Plymouth Superior Court Judge William F. Sullivan allowed a motion from prosecutors last week seeking audio recordings, notes, and correspondence from the magazine’s interviews with several people, including Pat Clancy, his parents and sister, friends, and a defense filicide expert.
Pat Clancy is a “percipient witness to the homicides because he was the first to encounter his wife outside their home and the first to discover his deceased children in the basement of their home” on Jan. 24, 2023, prosecutors wrote in their request.

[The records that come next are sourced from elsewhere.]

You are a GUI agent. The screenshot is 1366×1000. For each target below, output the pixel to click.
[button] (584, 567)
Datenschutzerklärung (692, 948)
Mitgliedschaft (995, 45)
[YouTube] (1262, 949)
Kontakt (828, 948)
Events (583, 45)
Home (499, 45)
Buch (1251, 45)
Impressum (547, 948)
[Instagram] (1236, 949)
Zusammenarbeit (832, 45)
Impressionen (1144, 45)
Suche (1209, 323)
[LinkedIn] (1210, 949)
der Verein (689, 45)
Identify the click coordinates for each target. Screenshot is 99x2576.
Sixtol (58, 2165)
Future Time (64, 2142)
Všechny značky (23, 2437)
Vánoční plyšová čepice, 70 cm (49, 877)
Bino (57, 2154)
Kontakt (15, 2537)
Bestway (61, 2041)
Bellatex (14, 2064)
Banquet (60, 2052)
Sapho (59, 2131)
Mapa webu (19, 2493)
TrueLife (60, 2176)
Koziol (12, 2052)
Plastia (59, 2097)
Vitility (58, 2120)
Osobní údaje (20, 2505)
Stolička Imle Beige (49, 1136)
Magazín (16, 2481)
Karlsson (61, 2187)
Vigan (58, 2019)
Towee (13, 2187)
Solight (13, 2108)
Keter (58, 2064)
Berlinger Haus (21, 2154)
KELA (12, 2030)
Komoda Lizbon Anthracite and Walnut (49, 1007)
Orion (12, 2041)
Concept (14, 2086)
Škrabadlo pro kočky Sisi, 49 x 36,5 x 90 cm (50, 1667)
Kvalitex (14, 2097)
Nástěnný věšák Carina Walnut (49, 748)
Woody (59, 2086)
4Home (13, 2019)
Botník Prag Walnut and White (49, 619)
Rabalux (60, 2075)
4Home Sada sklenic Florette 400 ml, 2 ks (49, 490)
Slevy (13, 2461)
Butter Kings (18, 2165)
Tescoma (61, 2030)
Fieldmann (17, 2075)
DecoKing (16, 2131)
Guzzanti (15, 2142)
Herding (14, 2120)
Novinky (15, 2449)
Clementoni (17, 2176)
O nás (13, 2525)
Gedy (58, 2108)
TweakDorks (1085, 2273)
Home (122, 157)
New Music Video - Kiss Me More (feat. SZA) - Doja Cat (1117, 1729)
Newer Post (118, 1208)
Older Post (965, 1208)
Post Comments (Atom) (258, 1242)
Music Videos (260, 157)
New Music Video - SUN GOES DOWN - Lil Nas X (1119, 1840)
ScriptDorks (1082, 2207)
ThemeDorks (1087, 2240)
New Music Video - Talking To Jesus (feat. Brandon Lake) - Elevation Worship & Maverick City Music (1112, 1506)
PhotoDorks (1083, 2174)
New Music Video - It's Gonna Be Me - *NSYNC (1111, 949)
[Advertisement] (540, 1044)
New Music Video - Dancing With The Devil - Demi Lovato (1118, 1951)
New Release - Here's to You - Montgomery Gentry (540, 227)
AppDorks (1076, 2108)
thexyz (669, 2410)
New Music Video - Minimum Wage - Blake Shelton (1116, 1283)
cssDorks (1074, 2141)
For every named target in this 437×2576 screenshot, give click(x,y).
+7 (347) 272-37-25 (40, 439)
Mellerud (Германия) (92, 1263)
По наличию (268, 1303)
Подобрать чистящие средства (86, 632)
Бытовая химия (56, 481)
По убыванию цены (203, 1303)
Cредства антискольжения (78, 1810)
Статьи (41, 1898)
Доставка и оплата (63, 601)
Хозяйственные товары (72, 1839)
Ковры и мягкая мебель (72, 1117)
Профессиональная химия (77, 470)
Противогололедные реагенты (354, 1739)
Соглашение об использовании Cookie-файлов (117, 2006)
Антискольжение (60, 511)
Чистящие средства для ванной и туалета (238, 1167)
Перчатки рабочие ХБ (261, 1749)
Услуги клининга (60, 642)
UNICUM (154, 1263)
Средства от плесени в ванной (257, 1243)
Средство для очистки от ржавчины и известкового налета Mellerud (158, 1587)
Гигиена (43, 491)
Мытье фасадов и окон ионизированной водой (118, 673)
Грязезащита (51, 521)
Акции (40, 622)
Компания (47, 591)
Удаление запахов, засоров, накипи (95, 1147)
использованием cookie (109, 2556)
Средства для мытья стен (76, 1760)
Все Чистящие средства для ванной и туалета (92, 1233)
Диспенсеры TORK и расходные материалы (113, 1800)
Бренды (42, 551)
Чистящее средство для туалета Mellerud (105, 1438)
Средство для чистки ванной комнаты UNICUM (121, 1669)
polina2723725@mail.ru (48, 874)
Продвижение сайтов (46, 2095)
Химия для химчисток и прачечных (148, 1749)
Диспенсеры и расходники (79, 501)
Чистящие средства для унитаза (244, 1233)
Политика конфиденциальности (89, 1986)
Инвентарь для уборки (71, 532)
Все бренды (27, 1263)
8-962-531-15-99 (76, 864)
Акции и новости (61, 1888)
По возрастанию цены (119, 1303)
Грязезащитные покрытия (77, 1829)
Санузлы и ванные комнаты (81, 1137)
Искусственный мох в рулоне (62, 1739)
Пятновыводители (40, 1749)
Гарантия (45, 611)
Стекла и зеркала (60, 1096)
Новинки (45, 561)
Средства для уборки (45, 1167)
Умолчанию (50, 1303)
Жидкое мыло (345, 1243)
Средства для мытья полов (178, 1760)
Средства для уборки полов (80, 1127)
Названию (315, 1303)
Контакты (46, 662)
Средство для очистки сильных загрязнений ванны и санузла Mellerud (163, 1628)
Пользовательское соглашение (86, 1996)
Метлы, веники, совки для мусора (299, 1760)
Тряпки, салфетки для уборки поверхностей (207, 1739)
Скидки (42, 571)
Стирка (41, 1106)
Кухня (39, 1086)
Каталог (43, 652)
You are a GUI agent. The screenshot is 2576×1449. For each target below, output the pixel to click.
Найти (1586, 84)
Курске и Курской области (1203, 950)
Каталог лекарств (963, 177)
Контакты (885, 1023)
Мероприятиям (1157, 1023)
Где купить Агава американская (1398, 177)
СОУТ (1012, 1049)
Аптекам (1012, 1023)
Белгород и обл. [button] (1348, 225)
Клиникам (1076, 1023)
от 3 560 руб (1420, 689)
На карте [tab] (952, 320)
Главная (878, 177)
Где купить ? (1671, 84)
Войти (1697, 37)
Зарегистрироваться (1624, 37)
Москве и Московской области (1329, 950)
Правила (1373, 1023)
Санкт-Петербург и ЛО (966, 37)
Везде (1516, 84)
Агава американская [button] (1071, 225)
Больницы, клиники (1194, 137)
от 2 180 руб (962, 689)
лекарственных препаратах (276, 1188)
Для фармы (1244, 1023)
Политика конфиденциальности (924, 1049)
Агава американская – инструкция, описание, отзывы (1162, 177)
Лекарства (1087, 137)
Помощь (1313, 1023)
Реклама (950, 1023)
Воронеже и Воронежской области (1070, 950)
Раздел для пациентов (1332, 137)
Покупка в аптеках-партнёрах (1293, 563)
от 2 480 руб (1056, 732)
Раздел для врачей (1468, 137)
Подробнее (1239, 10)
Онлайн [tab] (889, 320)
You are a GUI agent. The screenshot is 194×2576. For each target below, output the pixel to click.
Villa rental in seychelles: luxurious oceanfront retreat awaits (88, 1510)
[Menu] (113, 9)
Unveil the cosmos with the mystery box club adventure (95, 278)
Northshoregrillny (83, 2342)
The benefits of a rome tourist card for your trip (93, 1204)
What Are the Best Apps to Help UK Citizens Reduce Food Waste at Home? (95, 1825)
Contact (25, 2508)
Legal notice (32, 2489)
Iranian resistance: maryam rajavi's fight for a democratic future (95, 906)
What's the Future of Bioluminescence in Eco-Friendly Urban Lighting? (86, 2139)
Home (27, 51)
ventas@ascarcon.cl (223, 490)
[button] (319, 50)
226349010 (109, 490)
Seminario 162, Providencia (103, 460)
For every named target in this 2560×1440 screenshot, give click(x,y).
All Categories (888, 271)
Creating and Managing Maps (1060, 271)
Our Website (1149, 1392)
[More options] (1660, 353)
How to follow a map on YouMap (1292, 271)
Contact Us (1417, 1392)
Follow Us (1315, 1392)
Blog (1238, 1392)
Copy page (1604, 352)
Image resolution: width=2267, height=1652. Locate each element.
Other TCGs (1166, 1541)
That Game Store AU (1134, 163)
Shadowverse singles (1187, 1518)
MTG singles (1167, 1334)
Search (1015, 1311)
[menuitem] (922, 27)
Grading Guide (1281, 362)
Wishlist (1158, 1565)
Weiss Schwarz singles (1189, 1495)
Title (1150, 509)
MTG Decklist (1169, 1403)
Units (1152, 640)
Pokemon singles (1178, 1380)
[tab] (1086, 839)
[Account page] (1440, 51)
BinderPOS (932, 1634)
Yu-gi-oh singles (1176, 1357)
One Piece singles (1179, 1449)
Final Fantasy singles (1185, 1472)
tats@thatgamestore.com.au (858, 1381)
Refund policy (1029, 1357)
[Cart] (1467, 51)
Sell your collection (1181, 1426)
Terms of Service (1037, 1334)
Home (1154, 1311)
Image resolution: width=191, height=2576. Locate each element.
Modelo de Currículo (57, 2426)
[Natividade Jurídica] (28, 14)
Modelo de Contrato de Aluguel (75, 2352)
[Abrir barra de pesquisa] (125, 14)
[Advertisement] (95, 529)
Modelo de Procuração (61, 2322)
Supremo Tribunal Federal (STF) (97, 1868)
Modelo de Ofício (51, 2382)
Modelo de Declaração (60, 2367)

Pat Clancy also told The New Yorker Lindsay Clancy called him shortly before her arraignment and said she’d heard a voice telling her to kill the children and herself, because it was her “last chance.”
“She did not sound like my wife,” he told the magazine.
Lindsay Clancy is facing three counts each of murder and strangulation in the deaths of 5-year-old Cora, 3-year-old Dawson, and 8-month-old Callan Clancy. Prosecutors say she strangled her children with exercise bands after sending Pat Clancy to run an errand and pick up dinner.
“She planned these murders, gave herself the time and privacy needed to commit the murders, and then she strangled each child in the place where they should have felt the safest: At home with their mom,” Assistant District Attorney Jennifer Sprague said during Lindsay Clancy’s initial arraignment.
Clancy’s lawyer, Kevin Reddington, has argued she was overmedicated and in the throes of postpartum mental illness at the time of the killings. He’s indicated Clancy plans to pursue an insanity defense, and Sullivan last month ordered her to submit to a psychiatric examination with prosecutors’ experts.
Clancy’s trial is scheduled to begin in January 2026.